All this is not Hadoop’s fault, and I repeat it is a wonderfully engineered system and has been used by many to solve everyday problems. There are two points I would like to address here and they are

  1. Hadoop design is generic enough to solve many problems
  2. Hadoop design is too generic to efficiently solve many problems

These two points go hand in hand with the rise of Hadoop and the fall of Hadoop as a computing platform.

Now let’s examine the core of what map-reduce offers. It offers three things. A task called map, a network and disk-based operation called shuffle and another task called reduce. A program starts with the map task. The map task can read data and produce a [Key, Value] output. This output is sent through the shuffle operation and presented to the reduce task. The power of the map-reduce paradigm lies with the shuffle operation. Otherwise, it will be just two tasks called map and reduce and there will be no value added in a distributed environment.

Map-Reduce Program with shuffle
Map-Reduce program, shuffle is implicit but without it, map-reduce doesn’t have any meaning

In a distributed environment the network operations are the most important aspect as they define the type of programs possible. In the context of later engines such as Spark or Flink, we can say Hadoop offered two tasks with a fixed shuffle operation between them. With Spark and Flink, one can use different operations between the tasks.

Now let’s look at the semantics of the shuffle operation. Shuffle is an all-to-all operation meaning, data in one parallel task instance can be distributed to all the tasks involved in the computation. In the map-reduce case, one map instance can generate data that can potentially be distributed to all the other tasks. With map-reduce, the distribution is based on a key associated with each tuple.

In parallel computing, several operations are widely used. These are

  1. Reduce
  2. AllReduce
  3. Gather
  4. AllGather
  5. Broadcast
  6. AllToAll
  7. Scatter

These operations are sufficient to program a large chunk of the parallel applications. As you can see map-reduce implemented only the AllToAll from these sets of operations. In the map-reduce implementation of AllToAll (shuffle), it is generic enough to act as other operations. Let’s look at how one can simulate these operations with the shuffle operation.

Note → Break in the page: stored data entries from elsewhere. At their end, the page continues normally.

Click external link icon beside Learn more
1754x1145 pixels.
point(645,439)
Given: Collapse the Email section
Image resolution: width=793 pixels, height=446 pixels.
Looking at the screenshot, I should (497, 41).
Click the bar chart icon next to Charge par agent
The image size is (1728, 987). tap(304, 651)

  1. Reduce — Use the same key from all the map tasks. This will send the values to one reduce task and we can do a reduction of all values
  2. AllReduce — Used in iterative cases, use as in Reduce and save the value to HDFS, essentially making it available to all the tasks.
  3. Gather — Use the same key from all the map tasks without a reduce function.
  4. AllGather — Same as in the AllReduce case. Save the values to HDFS.
  5. Broadcast — Hadoop provides a broadcast operation. Also one can save the values to HDFS to make them available to every task.
  6. AllToAll — This is the shuffle operation.
  7. Scatter — Use the keys to scatter values.

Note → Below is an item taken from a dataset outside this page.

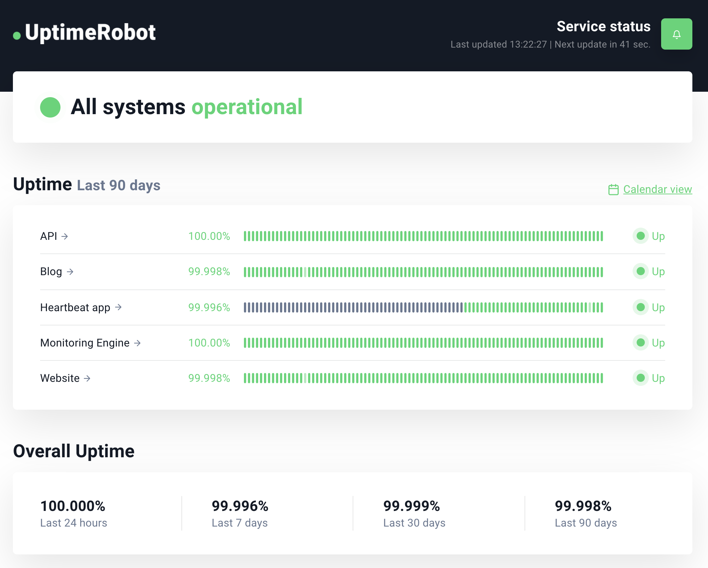Open the Monitoring Engine monitor link
708x568 pixels.
pos(85,343)
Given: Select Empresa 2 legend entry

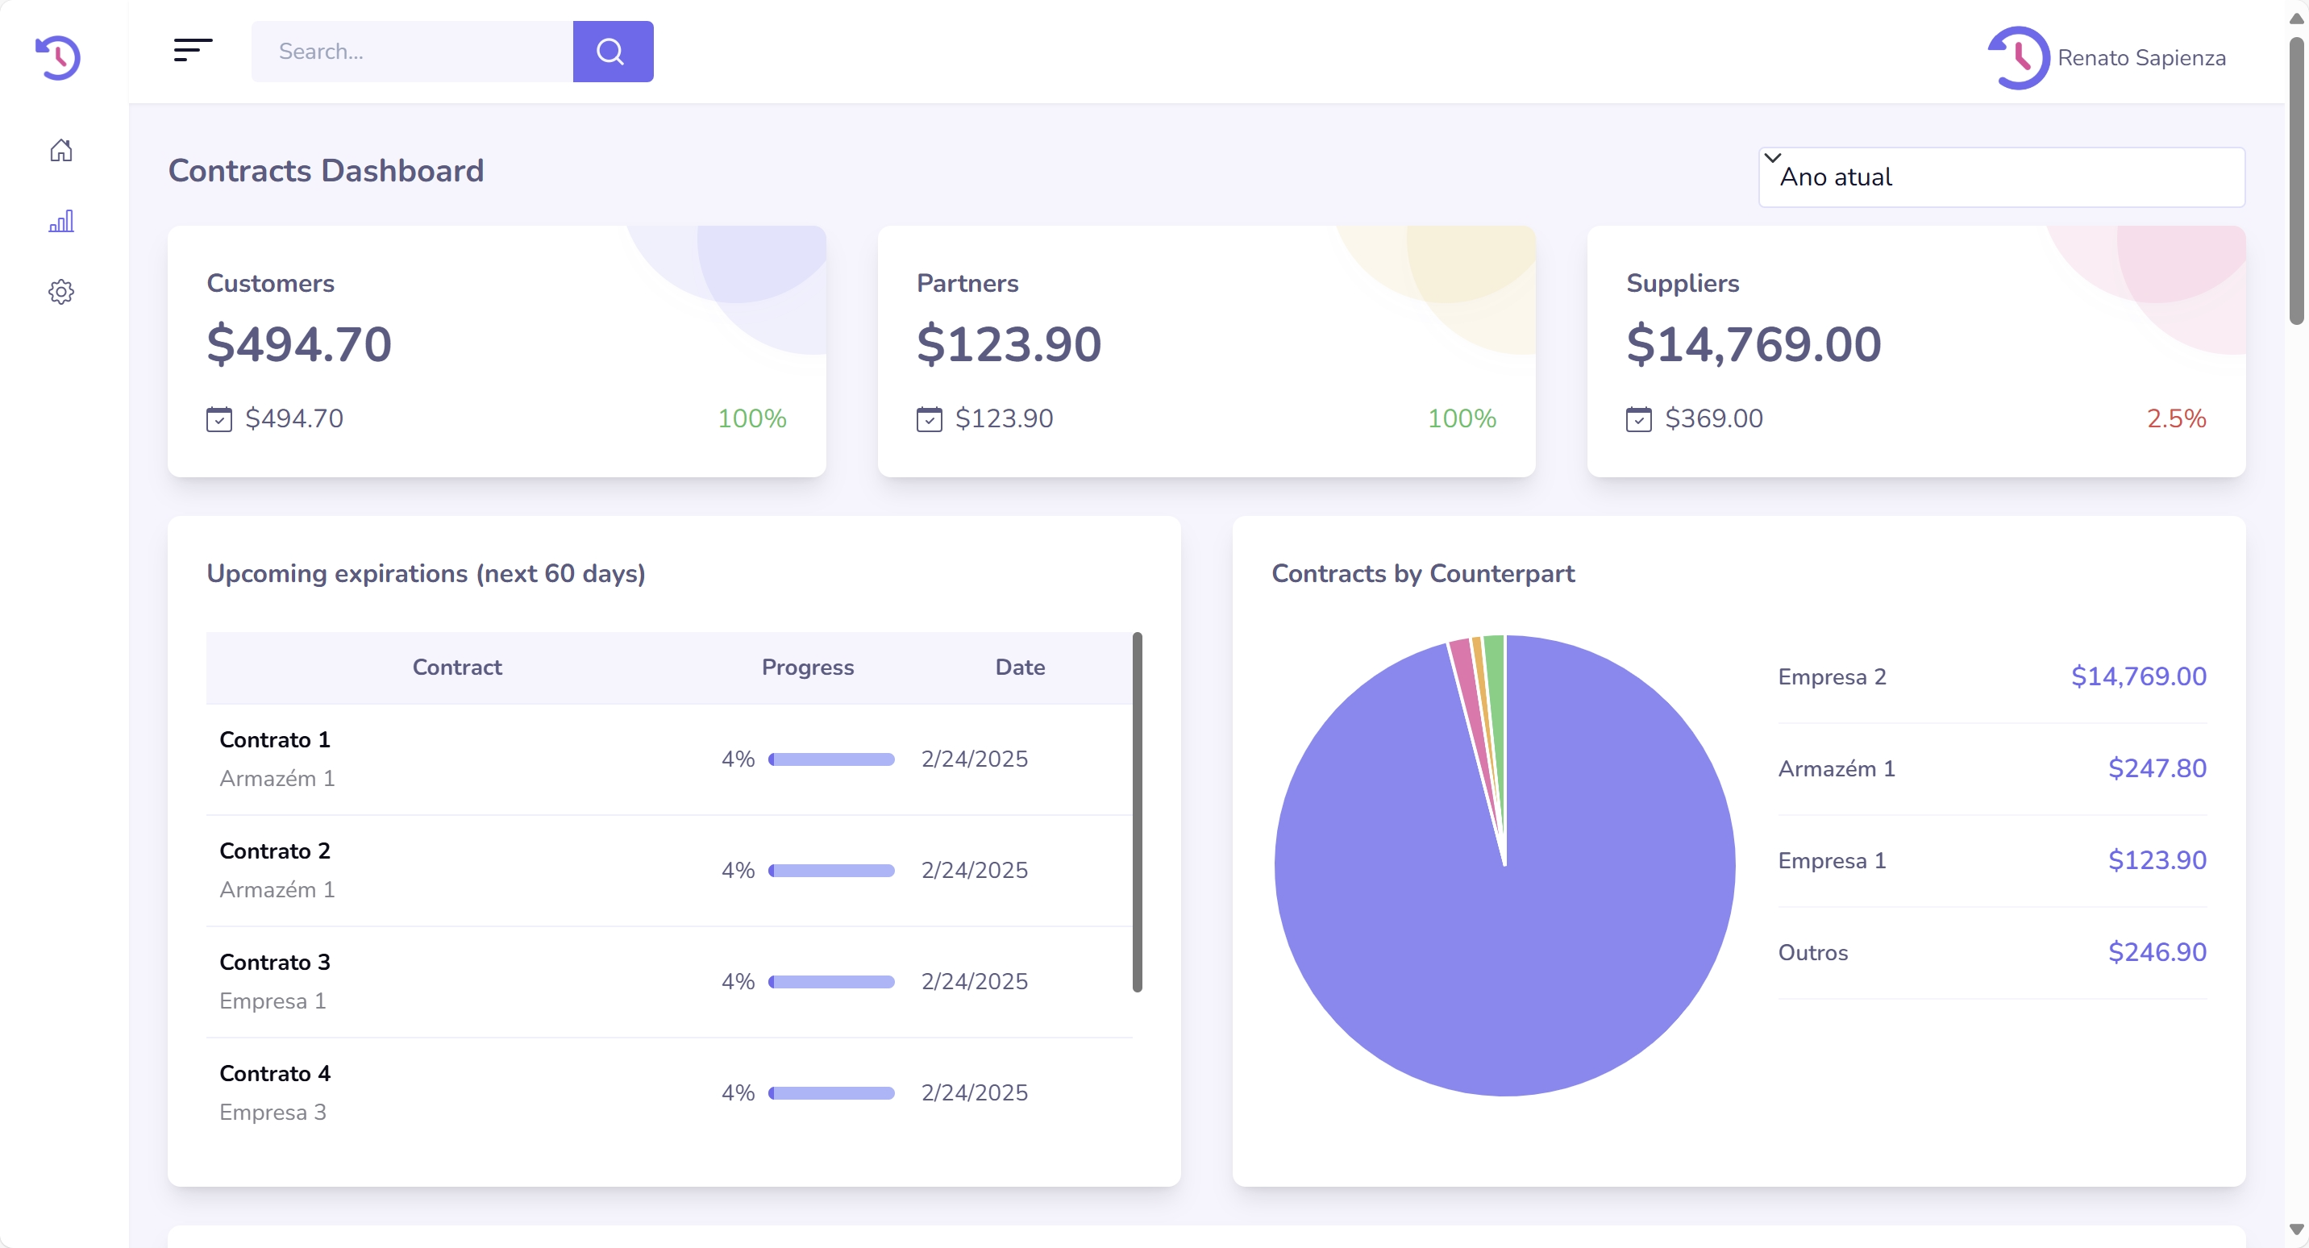Looking at the screenshot, I should [x=1831, y=677].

Hadoop developers generalized the shuffle operation using the above workarounds to write rich applications.

Programmers who study parallel computing in HPC environments know that there are separate operations for a reason. Otherwise, they could also use the same AllToAll operation. These operations use different mechanisms to optimize their performance. The way reduce operation is implemented is different from the way AllToAll operation is implemented. Even different implementations are used within a single operation depending on the size of the messages. Using the same operation for all the cases, means we are using an implementation targetted towards one type of data distribution to another data distribution pattern. This makes a huge difference in performance and there is a large amount of research behind this.

Imagine we designed a well-built large truck that can carry stones, people or children. We can use it for anything, but as we know, going to work daily in a truck doesn’t make sense. Hadoop is that large truck for distributed data applications. Hadoop’s shuffle operation is generic enough to be used in many applications but it is too generic to be efficient enough to be used in all the computing problems. This is the reason for its rise and fall as a computation platform. If you are only doing pure shuffle operations Hadoop is still a good solution.